Description of the task:
The records that follow are to be repeated exactly, with the pictures removed.

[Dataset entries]
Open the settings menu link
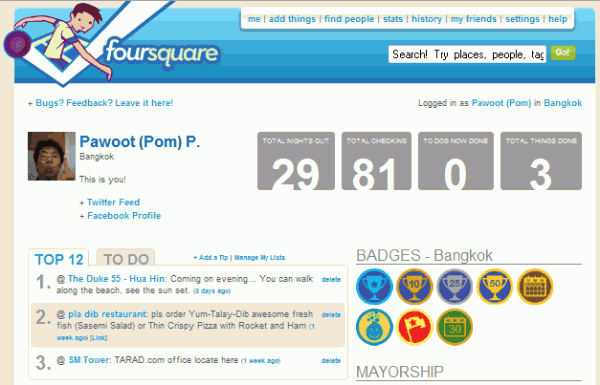Image resolution: width=600 pixels, height=385 pixels. click(522, 19)
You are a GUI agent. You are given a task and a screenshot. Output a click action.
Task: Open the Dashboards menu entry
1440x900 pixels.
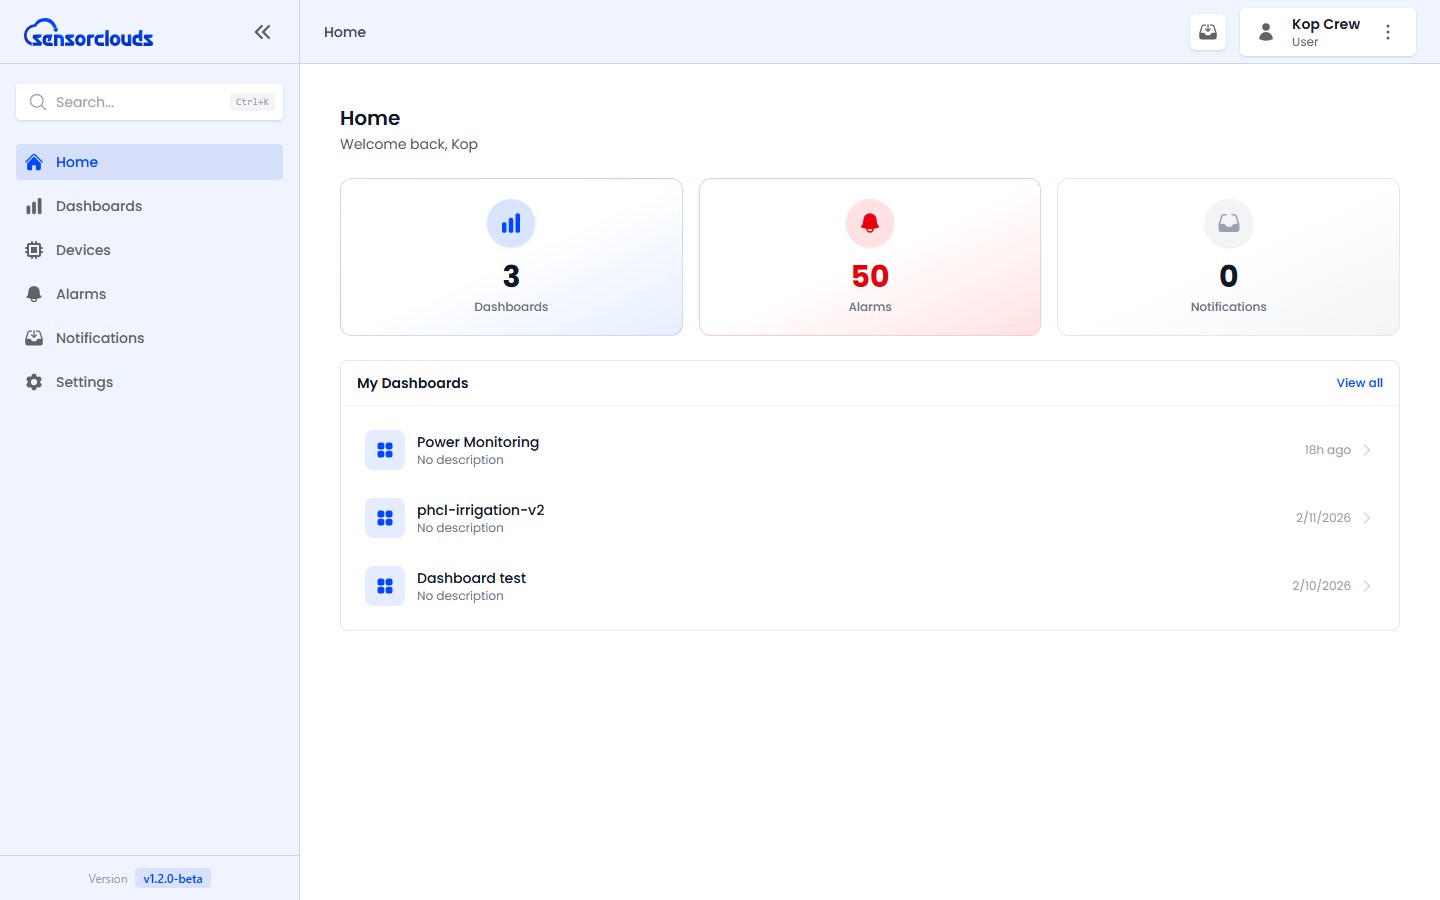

Solved problem:
Open the settings menu link
Image resolution: width=600 pixels, height=385 pixels. click(522, 19)
You are a GUI agent. You are given a task and a screenshot. Output a click action.
Task: Open the Dashboards menu entry
1440x900 pixels.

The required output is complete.